**課題の説明**
以下の行の中から文字列「size」を含む行をすべて見つけ、一字も変えずに書き写しなさい。

**表示情報**
•••••

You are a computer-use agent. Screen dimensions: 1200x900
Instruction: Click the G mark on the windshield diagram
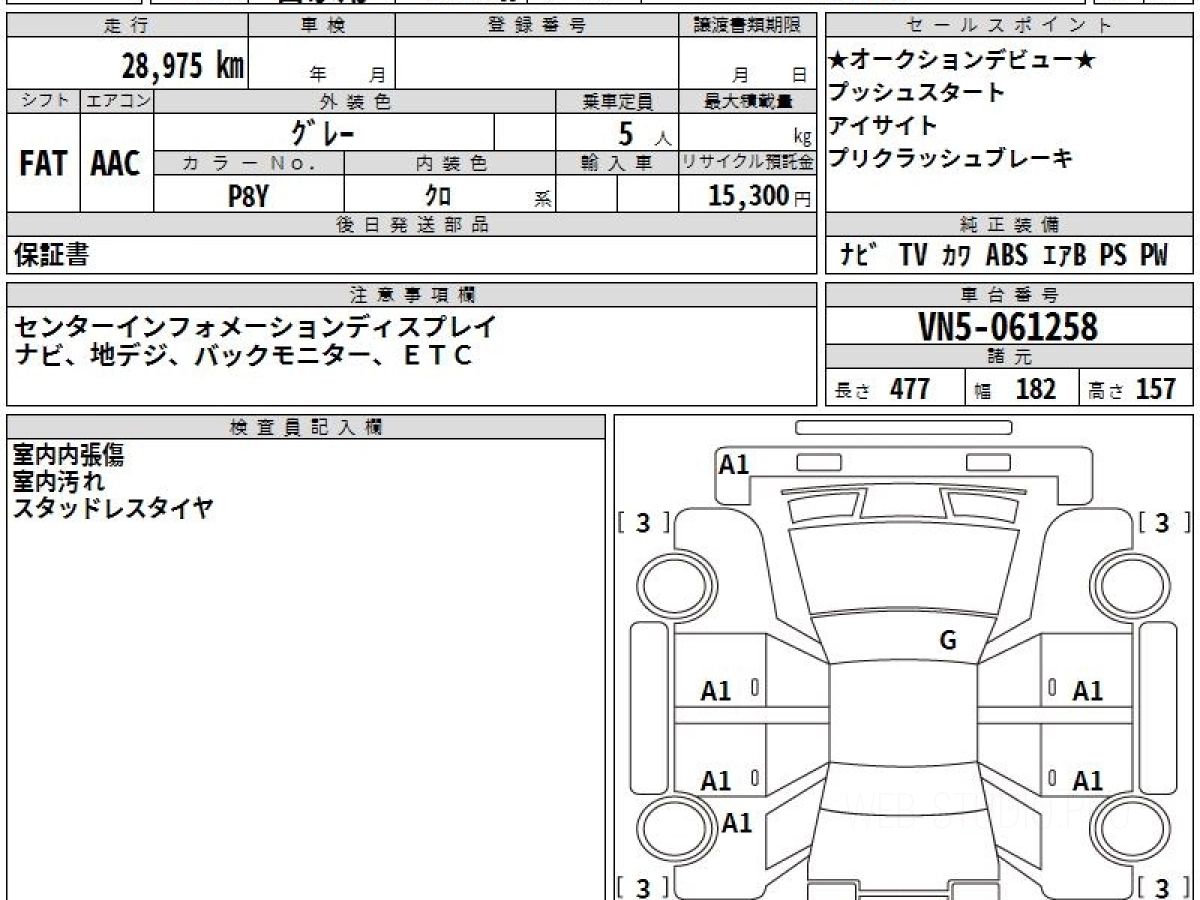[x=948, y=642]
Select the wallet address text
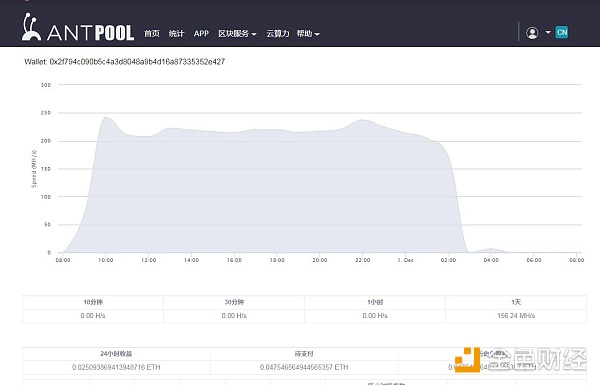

•••••

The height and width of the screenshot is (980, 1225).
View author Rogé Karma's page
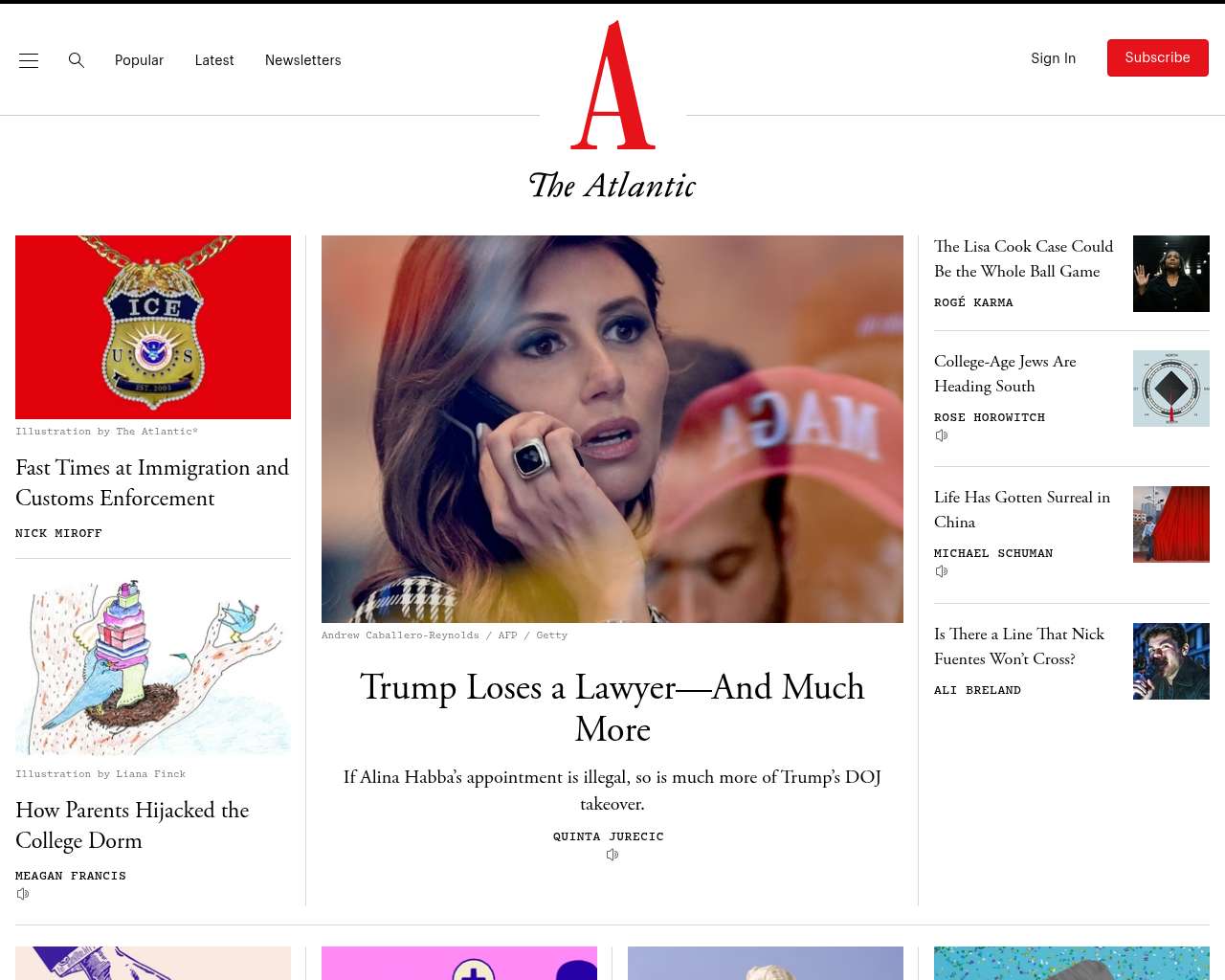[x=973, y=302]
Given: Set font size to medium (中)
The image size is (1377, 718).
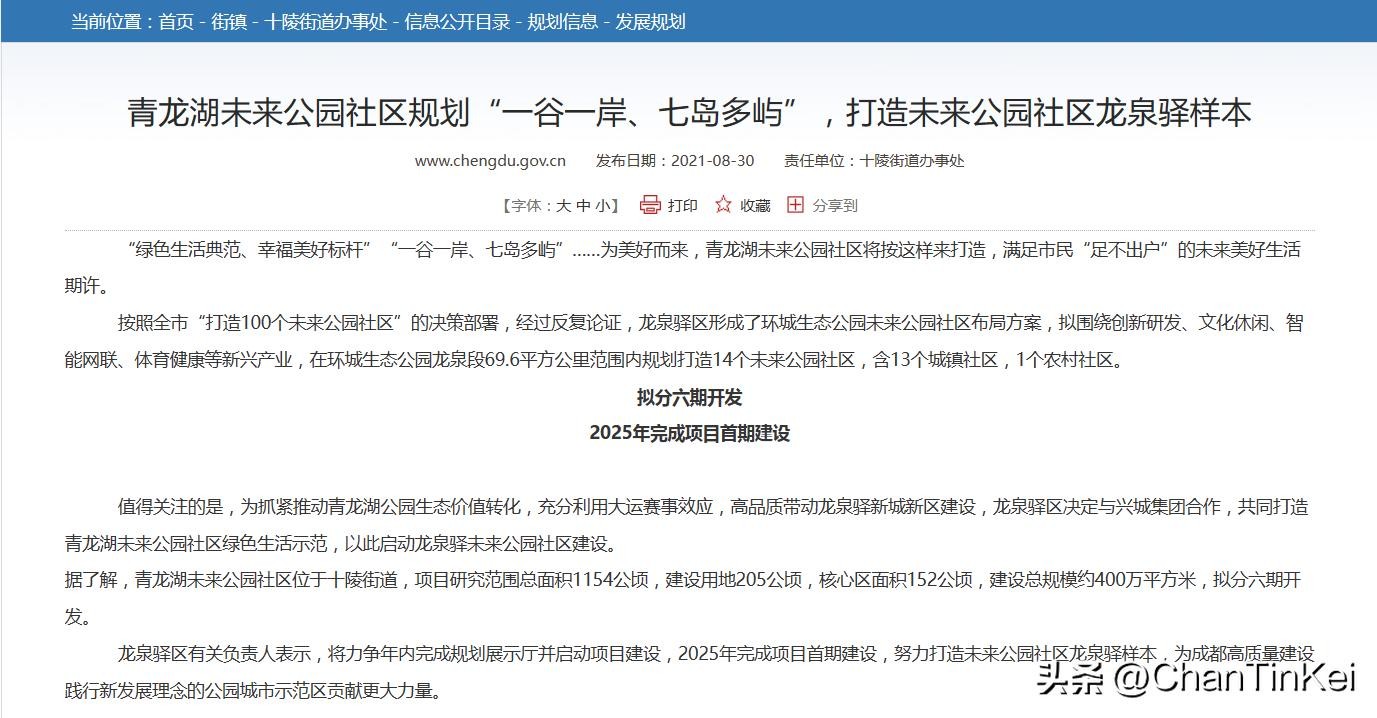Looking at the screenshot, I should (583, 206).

•••••

**本問の解答**
Given: Set font size to medium (中)
The image size is (1377, 718).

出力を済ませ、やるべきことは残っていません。